Of course, neither one of these solutions has much to do with traditional theological approaches to the problem. For one, both of these take as a starting point the idea that God is a being who is either present or absent or existent or non-existent. In traditional theism, God does not “exist.” God is not a being among beings. God is the “ground of being” or “being itself.” In the traditional position, God is as much in the hurricane as God is in the victim as God is in the hero that rescues as God is in the crops that grow from the water. This does not, of course, answer the question of why there is a victim. It does not answer why people should die. It does not answer why there is evil in the world. It does start from a different point, though. It starts from imagining a God that is much more intimate and immanent. If the God you are imagining is either distant from the clock that was wound, or is a being that is controlling the weather from some place called heaven, that’s fine, but it’s not what theologians mean when they use the word “God.”

The traditional response is also somewhat counter-cultural too. If the Scriptures are any clue, the correct response (aside from helping victims) is to complain bitterly.
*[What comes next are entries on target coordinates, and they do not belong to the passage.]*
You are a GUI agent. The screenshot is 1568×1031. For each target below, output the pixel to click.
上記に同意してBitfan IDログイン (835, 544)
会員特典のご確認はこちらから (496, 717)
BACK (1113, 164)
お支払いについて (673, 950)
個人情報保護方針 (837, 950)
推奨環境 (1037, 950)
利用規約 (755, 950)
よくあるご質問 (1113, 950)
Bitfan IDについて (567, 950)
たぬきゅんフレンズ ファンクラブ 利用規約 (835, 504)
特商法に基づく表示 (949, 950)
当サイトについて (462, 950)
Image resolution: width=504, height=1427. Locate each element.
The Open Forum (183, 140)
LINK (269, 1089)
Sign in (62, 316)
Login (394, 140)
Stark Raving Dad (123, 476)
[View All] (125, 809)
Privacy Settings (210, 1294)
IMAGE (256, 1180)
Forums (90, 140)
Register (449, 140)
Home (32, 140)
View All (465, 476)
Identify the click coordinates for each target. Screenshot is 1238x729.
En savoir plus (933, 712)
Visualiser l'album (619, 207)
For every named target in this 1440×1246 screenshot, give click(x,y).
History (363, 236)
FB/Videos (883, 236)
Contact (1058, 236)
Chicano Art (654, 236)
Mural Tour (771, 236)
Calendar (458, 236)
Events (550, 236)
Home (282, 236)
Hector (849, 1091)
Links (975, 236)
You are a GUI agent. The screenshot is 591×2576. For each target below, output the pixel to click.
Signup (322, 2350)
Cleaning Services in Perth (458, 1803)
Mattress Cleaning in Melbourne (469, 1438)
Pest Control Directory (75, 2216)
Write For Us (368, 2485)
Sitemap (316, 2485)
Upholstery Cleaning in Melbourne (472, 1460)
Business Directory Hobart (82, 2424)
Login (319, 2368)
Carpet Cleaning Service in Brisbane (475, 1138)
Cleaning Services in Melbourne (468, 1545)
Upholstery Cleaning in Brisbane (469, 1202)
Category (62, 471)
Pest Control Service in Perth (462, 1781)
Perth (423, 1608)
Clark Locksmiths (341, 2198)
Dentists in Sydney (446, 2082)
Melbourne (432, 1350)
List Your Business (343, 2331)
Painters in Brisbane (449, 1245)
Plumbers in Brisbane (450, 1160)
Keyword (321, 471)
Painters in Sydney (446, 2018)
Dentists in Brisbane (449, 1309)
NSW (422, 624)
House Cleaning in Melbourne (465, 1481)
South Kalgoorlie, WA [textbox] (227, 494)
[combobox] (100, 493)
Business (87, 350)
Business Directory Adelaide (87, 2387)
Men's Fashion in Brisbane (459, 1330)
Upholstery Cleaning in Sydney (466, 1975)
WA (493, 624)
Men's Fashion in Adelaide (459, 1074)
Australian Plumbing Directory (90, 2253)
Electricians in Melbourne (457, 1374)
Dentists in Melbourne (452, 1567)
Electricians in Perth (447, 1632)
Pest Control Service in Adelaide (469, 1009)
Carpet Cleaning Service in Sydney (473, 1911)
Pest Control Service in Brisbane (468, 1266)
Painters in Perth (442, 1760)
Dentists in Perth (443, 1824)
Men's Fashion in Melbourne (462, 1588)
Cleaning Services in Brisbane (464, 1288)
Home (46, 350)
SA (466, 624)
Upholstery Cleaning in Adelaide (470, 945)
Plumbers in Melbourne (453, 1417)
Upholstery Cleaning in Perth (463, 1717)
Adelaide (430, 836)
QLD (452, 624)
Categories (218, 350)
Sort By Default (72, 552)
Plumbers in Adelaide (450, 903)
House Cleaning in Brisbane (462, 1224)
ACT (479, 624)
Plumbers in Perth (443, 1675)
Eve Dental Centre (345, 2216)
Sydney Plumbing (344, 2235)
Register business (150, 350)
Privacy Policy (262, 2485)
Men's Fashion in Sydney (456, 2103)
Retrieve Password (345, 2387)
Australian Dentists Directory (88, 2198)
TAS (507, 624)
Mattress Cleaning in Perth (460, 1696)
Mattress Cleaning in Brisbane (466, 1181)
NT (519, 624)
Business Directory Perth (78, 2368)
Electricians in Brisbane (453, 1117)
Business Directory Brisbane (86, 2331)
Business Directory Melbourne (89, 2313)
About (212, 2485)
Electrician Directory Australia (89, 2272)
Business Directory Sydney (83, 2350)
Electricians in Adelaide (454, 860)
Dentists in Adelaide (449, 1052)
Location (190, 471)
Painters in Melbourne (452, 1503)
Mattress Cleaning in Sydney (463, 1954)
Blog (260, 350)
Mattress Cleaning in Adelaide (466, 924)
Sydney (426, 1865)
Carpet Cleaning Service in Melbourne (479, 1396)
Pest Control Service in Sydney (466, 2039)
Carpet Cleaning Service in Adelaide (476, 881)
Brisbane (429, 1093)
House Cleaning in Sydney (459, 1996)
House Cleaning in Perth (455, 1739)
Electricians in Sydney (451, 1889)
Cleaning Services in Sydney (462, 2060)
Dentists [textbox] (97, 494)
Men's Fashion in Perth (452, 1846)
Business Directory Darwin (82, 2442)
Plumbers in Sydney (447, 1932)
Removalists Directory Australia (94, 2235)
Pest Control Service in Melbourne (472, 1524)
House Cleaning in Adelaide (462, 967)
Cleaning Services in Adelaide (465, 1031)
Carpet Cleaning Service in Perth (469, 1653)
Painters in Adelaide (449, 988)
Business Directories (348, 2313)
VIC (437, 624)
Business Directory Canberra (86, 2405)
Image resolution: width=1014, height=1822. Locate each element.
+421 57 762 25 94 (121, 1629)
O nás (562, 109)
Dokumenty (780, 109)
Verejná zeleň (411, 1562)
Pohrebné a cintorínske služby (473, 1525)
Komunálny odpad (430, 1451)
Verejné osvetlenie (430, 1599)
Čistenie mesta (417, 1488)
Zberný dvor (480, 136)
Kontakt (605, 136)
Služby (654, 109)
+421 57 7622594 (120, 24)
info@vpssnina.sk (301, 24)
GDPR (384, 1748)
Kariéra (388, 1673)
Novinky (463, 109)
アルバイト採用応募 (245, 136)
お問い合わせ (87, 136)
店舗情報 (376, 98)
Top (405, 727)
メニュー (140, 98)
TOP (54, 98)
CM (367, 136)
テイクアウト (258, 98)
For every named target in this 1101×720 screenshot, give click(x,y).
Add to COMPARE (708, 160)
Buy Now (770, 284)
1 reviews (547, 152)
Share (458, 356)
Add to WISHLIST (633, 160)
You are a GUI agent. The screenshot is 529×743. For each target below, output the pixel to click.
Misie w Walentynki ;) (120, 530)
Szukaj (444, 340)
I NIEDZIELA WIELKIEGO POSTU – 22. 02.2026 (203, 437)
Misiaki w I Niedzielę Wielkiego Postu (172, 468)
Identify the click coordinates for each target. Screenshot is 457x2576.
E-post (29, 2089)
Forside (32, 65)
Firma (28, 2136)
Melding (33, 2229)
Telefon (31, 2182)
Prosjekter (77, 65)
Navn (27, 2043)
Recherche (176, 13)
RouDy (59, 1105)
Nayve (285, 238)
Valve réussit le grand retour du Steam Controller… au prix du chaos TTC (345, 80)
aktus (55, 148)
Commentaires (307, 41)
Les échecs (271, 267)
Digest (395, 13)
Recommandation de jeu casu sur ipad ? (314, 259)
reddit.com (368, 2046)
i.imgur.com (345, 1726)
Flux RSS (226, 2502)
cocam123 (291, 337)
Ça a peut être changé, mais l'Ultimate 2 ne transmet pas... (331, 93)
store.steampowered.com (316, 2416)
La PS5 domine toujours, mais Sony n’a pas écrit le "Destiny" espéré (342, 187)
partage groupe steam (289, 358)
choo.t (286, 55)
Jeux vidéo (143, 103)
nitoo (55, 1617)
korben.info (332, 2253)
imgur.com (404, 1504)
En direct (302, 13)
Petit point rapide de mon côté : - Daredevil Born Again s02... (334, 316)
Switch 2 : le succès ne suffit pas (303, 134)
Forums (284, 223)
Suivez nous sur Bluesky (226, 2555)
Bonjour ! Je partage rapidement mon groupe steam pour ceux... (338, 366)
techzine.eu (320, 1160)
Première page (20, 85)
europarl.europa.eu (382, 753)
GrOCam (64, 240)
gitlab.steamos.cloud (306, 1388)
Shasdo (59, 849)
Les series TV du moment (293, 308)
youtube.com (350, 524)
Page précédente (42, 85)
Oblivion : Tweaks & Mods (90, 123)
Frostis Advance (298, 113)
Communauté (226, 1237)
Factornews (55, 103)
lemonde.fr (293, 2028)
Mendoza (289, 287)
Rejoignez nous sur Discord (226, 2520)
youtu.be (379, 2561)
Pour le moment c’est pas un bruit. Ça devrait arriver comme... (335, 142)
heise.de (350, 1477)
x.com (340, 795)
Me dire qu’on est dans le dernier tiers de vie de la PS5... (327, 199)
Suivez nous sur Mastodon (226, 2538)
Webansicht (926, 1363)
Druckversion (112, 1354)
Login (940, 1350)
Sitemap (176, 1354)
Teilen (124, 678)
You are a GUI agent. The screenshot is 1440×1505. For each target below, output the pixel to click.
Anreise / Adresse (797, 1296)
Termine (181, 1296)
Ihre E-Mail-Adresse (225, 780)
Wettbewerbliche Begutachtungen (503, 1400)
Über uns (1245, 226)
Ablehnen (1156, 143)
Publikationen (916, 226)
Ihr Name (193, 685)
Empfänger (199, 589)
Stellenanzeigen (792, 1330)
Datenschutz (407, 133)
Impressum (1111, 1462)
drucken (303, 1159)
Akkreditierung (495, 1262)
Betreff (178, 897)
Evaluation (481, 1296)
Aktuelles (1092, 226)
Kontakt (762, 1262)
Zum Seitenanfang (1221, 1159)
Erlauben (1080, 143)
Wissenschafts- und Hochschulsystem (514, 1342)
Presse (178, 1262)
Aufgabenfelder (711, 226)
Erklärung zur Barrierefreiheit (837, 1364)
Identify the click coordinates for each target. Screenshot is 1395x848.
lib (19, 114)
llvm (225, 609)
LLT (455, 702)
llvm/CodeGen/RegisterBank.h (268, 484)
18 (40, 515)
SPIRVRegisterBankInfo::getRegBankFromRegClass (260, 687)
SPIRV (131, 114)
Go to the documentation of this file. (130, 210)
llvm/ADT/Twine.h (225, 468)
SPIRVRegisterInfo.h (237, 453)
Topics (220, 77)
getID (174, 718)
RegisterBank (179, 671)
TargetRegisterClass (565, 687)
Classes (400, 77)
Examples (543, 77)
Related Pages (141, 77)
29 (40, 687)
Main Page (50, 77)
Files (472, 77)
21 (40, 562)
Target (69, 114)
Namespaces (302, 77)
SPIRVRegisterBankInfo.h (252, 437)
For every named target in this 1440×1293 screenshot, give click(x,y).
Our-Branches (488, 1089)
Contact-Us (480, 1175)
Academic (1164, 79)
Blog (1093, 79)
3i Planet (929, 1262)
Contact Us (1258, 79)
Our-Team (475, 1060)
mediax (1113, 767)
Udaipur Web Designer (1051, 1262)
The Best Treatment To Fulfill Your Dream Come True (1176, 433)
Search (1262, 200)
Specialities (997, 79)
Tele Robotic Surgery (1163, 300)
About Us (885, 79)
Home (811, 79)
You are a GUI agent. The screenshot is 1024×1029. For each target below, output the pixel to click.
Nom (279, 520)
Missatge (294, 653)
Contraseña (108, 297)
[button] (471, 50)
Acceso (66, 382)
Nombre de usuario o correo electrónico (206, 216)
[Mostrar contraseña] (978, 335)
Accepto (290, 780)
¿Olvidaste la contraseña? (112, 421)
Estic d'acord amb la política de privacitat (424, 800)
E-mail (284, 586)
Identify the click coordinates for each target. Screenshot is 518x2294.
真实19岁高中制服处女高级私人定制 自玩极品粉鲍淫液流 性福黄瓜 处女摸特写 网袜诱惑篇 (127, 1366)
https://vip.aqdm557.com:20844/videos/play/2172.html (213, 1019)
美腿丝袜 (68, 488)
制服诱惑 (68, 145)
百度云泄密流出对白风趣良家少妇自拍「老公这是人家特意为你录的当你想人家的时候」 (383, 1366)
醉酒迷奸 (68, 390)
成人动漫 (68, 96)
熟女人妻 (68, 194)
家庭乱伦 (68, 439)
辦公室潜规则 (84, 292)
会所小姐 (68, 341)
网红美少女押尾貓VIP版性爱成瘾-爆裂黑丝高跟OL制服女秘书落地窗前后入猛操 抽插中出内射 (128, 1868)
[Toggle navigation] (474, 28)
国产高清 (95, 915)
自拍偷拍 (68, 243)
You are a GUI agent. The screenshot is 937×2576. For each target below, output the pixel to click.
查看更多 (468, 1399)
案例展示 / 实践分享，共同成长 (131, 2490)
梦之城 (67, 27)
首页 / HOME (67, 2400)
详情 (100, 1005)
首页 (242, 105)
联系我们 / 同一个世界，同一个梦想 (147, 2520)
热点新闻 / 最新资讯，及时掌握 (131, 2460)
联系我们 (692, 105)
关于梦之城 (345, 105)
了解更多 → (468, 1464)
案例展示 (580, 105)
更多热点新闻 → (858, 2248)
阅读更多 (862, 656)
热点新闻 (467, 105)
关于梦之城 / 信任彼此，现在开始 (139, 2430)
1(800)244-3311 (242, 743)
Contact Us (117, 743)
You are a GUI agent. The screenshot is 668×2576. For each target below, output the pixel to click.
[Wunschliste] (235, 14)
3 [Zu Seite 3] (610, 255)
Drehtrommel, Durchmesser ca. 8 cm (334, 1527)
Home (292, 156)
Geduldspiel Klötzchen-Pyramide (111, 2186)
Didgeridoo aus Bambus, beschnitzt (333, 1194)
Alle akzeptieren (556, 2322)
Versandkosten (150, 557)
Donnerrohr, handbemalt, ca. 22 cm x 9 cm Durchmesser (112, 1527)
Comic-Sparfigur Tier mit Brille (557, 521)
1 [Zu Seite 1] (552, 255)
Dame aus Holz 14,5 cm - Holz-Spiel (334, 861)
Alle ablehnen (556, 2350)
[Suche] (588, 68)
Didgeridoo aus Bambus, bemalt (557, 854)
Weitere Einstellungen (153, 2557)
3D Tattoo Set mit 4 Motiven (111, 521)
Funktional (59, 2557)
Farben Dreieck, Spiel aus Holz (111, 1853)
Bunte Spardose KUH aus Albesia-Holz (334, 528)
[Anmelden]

It is too accuse God of behaving unjustly. It is to take the discontinuity between our experience of the infinite as a place of unmerited favor and the world as a place of unmerited cruelty into our prayers and meditations and have a fight about it. It is a tension that can’t be resolved, but it can be lived into. When I come up with easy solutions and resolve the tension in an easy way (either from a religious or a non-religious perspective), I wind up speaking cruel and easy aphorisms. I look for people to blame, and I close myself off from the work of God that might be revealed in the tension.

“O LORD, thou hast seduced me, and I was seduced”

And Abraham drew near and said, “Wilt Thou also destroy the righteous with the wicked? Perhaps there be fifty righteous within the city; wilt Thou also destroy and not spare the place for the fifty righteous that are therein? That be far from Thee to do in this manner — to slay the righteous with the wicked; and that the righteous should be as the wicked, that be far from Thee! Shall not the Judge of all the earth do right?”

Lord, how long shall I cry, and Thou wilt not hear? Even cry out unto Thee of violence, and Thou wilt not save?Why dost Thou show me iniquity, and cause me to behold grievance? For despoiling and violence are before me, and there are those that raise up strife and contention.”